Still, that doesn’t explain the diversity in land rental rates among district states. North Dakota and Montana offer a good example. In 2007, nearly 70 percent of North Dakota cropland was rented; at the other end of the spectrum, less than half of Montana cropland was cultivated by a renter. North Dakota pastureland is also more likely to be rented than that in Montana, with pastureland rental acreage about 10 percentage points lower than cropland in both states.

Chart: Percent of Pastureland Rented

The source of that variability across states is difficult to pinpoint. It likely has to do with the proportion of landowners in each state who are nonfarmers or retired farmers, but such records are not available to investigate. High commodity prices have given farmers the financial ability to expand, which would likely reduce land rentals. But since 2001, the shift toward more renting suggests that many landowners prefer to hold onto their farmland.

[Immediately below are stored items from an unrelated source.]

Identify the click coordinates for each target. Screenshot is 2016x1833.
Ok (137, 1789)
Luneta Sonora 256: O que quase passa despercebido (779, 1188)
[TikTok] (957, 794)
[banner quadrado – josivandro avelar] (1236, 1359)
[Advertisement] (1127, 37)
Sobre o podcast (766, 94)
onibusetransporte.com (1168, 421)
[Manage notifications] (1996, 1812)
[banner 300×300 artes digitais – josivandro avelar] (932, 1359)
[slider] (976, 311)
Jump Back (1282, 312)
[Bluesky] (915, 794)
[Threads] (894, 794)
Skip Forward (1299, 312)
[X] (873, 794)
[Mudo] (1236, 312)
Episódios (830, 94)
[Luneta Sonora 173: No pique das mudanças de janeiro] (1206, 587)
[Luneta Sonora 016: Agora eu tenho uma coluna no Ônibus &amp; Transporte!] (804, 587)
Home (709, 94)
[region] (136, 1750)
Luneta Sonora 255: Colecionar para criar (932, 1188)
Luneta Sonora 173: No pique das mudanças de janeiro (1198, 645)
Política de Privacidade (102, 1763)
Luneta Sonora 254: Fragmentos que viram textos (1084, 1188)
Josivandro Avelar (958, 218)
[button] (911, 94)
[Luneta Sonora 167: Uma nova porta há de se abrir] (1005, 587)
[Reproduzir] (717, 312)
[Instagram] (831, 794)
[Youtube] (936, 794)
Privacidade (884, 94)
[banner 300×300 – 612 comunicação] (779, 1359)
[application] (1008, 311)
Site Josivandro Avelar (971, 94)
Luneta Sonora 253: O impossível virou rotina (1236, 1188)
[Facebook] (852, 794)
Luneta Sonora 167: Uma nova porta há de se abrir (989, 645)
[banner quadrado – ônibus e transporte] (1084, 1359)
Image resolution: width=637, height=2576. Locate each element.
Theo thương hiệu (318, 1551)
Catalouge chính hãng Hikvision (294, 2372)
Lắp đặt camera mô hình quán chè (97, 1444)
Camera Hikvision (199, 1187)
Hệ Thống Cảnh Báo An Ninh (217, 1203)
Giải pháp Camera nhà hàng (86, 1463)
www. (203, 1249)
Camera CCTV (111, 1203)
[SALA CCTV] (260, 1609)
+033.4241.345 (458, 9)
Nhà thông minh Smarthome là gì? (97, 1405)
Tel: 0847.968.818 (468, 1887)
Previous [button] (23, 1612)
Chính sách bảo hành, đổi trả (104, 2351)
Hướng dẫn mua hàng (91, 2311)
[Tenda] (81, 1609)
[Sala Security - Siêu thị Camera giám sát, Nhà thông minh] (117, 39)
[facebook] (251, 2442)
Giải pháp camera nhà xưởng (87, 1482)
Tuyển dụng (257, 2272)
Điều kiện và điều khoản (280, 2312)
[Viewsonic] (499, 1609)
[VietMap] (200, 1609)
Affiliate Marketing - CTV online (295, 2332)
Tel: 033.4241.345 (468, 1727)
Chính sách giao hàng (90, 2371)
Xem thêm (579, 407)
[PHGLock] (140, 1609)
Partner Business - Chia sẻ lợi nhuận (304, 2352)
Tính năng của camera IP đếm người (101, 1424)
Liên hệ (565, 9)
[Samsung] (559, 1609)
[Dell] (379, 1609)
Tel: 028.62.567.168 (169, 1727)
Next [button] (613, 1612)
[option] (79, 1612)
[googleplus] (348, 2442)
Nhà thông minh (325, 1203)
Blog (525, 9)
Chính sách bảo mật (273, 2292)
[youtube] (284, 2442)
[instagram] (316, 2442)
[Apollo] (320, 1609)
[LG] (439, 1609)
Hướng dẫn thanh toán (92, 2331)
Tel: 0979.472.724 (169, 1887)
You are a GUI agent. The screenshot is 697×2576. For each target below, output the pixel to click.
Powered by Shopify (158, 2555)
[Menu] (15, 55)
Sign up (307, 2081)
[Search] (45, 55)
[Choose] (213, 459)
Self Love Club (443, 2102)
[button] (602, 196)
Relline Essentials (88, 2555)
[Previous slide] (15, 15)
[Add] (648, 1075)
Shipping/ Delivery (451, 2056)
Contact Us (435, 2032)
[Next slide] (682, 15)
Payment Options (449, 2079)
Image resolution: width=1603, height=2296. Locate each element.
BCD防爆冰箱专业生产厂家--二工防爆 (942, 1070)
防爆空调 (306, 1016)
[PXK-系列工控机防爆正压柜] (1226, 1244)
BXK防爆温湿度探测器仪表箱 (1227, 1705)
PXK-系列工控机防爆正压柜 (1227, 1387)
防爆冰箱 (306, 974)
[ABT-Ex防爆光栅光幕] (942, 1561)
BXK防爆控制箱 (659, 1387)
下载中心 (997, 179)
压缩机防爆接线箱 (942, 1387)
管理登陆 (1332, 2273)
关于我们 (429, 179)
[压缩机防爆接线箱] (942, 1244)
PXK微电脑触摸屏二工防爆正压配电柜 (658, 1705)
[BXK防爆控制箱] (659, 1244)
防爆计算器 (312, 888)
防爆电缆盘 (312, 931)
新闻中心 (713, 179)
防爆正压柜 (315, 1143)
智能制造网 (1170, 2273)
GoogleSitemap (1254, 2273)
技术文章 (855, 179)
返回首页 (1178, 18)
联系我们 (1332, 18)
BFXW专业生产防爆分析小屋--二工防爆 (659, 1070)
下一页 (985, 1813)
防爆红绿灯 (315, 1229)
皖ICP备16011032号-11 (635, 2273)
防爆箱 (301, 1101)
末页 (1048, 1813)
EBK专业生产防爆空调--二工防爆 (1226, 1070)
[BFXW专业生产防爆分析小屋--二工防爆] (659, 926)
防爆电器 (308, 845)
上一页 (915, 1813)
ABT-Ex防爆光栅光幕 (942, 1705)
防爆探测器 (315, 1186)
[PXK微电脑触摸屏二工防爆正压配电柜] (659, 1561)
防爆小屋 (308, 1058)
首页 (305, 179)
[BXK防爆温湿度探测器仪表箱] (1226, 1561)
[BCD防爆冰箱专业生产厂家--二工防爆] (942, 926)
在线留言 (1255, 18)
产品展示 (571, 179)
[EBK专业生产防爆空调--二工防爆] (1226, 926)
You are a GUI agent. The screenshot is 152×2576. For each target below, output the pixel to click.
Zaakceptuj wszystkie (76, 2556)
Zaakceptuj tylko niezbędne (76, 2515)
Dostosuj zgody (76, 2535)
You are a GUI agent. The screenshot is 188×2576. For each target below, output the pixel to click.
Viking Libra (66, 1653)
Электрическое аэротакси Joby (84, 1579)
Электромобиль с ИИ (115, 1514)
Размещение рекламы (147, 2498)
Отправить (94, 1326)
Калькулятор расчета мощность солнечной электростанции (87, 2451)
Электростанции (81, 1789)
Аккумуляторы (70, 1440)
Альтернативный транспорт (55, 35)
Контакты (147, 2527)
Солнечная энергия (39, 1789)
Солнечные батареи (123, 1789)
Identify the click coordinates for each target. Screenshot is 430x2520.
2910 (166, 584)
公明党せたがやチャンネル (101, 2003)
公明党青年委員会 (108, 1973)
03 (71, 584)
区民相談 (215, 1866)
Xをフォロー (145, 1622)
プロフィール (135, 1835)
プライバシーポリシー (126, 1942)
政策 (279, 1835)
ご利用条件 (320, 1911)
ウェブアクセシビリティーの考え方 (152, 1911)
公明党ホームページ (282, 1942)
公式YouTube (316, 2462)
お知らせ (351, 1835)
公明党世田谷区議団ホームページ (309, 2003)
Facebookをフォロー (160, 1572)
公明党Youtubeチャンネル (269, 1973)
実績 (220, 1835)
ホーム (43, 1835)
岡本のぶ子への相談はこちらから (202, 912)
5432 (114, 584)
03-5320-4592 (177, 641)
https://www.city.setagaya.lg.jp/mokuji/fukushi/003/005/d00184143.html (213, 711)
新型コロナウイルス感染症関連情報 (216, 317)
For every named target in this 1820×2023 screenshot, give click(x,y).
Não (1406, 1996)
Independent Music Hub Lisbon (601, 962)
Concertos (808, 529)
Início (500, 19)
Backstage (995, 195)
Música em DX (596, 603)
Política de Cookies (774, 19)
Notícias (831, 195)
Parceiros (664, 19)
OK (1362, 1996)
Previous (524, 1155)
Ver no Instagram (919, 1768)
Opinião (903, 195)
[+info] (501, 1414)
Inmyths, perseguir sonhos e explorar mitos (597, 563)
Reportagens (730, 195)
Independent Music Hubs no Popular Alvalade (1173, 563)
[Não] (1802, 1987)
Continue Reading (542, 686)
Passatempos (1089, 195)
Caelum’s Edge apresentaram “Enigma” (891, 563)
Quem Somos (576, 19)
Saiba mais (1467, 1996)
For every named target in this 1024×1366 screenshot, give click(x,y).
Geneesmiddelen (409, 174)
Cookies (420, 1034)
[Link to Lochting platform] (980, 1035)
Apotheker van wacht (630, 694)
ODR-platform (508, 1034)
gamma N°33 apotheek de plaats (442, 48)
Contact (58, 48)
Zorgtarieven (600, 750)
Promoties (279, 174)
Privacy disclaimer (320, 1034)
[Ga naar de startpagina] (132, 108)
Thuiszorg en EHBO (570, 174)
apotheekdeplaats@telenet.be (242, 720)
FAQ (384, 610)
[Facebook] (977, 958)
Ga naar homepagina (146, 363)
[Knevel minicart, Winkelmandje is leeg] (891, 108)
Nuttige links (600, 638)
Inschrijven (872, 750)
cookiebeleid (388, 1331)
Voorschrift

In some cases, it’s family land, and the reasons to keep it as such are “as much cultural as economic,” according to Dwight Aakre, an extension farm management specialist at North Dakota State University. Though crop prices have made farming profitable again, the cattle business is in the water trough. “It’s hard to imagine why someone would want to be in the cattle business for strictly economic reasons,” said Aakre.

But it’s not hard to figure out why people want to be in the land business. Tom Isern is a professor of history at North Dakota State University, where he studies the North American Great Plains, but he bills himself as a “prairie person, landowner, farmer and sportsman.” Isern believes the emotional attachment to hang onto the family farm is not particularly important. People want to hang onto land for different reasons, but mostly because they “still have great faith in the value of land.”

That “hold” strategy is a hard one to argue with. Farmland values have been steadily rising, and the recent boom in commodity prices is giving landowners better leverage to increase rents and extend their investment winning streak. There is also the unknown future value, made all the more apparent in North Dakota by a recent oil boom and the possibility of carbon sequestration. Continued demand for farmland for recreational uses will also help keep land values up, Isern believes. “As long as there are dentists in Kansas City looking for a place to hunt pheasant, land values in the plains to the west are not likely to fall.”

And as long as landowners—farmers and nonfarmers alike—are seeing good returns from their land, “for rent” signs might continue to dot the landscape.